Chelsea perdeu um "treinador incrível" com a saída de Maresca, diz Guardiola

Pep Guardiola e Enzo Maresca
Pep Guardiola e Enzo MarescaMartin Rickett / PA Images / Profimedia

O treinador do Manchester City, Pep Guardiola, falou à imprensa enquanto se prepara para defrontar o Chelsea, este domingo.

Siga o Manchester City - Chelsea no Flashscore

O City está agora a quatro pontos do líder da Premier League, o Arsenal, depois de um empate desapontante 0-0 frente ao Sunderland na noite de quinta-feira. A boa notícia para Guardiola é que vai defrontar o treinador interino do Chelsea, Calum McFarlane, naquele que será o seu primeiro jogo profissional ao comando.

"Chelsea perdeu um treinador incrível"

McFarlane assume o lugar do demitido Enzo Maresca, sobre quem Guardiola falou em primeiro lugar, sendo que o italiano também é apontado como possível sucessor de Guardiola num futuro próximo.

"Tudo o que posso dizer é que, do meu ponto de vista, o Chelsea perdeu um treinador extraordinário e uma pessoa excecional. É uma decisão da direção do Chelsea, por isso não tenho mais nada a acrescentar. Tenho muita sorte no clube onde estou. O meu clube é extraordinário. Querem despedir-me? O meu salário é tão elevado que ainda tenho mais um ano de contrato", afirmou.

Sobre ser substituído por Maresca: "Não faço ideia. Tenho a certeza de que têm mais informações do que eu. Como é que posso dar-vos uma atualização sobre uma opinião que não passa disso mesmo, de uma opinião e de um rumor? Não vou responder a isso."

Guardiola "feliz" no City

Por fim, Guardiola foi questionado sobre o seu futuro, um tema recorrente à medida que o seu contrato se aproxima do fim. O treinador espanhol não gostou da pergunta e mostrou o seu desagrado perante os jornalistas, que querem saber quem será o seu sucessor.

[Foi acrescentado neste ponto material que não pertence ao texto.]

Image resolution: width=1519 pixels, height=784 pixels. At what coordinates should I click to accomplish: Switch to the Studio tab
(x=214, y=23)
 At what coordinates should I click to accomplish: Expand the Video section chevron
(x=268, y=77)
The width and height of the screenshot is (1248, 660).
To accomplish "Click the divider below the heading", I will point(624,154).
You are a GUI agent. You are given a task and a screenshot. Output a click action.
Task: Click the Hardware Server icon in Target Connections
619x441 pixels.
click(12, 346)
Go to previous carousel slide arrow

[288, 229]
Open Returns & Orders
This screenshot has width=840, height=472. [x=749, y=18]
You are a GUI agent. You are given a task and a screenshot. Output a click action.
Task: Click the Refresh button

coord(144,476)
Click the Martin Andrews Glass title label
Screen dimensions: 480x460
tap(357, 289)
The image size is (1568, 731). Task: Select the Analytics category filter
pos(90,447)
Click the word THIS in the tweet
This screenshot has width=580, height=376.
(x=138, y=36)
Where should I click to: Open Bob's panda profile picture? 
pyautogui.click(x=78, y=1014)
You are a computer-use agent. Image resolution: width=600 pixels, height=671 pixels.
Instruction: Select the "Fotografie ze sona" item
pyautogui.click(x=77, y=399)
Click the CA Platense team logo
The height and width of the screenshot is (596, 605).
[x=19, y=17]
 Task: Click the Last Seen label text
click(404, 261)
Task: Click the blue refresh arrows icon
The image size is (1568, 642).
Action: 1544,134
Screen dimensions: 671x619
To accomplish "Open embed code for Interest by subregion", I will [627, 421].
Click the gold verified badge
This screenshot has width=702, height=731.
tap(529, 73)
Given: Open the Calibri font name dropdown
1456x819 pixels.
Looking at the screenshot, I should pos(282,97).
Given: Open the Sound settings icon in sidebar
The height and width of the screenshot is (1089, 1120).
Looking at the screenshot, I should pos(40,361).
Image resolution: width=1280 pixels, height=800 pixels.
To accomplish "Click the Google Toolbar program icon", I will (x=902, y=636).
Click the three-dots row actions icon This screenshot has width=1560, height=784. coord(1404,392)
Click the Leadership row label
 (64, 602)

"Meu Deus. Tenho contrato. Já disse isto mil vezes, sei que estão fartos de me ouvir, estou aqui há dez anos e prometo que um dia vou sair, mas tenho contrato, estou feliz, quero lutar com a minha equipa. A direção respeita-me – ficou provado na época passada, quando não vencemos um jogo durante três meses e apoiaram-me", concluiu Guardiola.